▶ [Information shown]
● ● ● ● ● ● ●
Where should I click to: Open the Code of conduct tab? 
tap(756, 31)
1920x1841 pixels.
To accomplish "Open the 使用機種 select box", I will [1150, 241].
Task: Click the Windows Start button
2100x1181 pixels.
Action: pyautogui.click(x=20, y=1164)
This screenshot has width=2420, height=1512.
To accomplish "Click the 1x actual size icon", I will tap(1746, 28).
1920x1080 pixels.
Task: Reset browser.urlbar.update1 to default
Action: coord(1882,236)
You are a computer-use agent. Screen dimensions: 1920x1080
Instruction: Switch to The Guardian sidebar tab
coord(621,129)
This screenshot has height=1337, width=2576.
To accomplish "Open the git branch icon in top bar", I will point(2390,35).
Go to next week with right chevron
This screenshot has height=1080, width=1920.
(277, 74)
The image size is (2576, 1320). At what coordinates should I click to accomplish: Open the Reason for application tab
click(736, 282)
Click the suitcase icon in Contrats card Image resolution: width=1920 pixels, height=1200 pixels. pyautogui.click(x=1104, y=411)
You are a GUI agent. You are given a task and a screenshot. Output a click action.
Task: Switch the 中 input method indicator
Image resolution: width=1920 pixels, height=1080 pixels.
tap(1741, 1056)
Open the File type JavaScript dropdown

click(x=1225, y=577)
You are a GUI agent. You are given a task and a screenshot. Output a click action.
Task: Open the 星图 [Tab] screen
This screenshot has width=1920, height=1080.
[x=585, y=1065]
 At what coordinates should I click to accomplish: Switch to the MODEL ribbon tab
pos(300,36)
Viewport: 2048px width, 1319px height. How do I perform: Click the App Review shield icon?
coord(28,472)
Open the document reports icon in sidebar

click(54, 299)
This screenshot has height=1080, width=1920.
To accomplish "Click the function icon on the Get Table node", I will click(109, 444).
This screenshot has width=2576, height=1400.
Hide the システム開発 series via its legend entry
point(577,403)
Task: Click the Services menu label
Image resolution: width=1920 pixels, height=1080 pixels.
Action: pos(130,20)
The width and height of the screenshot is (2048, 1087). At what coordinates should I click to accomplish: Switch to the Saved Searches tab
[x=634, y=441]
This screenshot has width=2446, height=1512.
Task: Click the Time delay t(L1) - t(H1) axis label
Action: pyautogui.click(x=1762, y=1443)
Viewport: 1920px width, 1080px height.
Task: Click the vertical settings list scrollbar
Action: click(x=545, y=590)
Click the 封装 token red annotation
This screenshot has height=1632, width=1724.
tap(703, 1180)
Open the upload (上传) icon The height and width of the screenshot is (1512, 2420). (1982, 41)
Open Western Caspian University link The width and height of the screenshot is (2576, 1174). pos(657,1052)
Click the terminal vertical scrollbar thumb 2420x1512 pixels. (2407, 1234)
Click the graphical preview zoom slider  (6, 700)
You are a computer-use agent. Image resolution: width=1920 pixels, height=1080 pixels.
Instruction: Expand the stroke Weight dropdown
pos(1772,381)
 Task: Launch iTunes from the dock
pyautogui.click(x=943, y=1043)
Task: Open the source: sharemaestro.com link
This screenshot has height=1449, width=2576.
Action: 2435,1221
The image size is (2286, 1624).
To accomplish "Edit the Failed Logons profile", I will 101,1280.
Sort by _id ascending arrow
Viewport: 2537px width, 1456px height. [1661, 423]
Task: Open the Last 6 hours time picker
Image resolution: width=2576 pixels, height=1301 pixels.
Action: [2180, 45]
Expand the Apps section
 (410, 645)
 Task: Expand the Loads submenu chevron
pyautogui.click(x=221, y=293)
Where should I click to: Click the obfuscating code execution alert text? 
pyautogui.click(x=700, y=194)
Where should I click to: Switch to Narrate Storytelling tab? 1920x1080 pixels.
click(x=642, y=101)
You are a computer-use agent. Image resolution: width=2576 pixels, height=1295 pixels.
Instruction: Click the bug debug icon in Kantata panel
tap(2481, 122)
● ● ● ● ● ● ●
▶ [Task brief] Where a line in the entries holds "computer", copy that line.

▶ [Solution below]
You are a computer-use agent. Screen dimensions: 1920x1080
You are a computer-use agent. Image resolution: width=1920 pixels, height=1080 pixels.
You are a computer-use agent. Image resolution: width=2576 pixels, height=1295 pixels.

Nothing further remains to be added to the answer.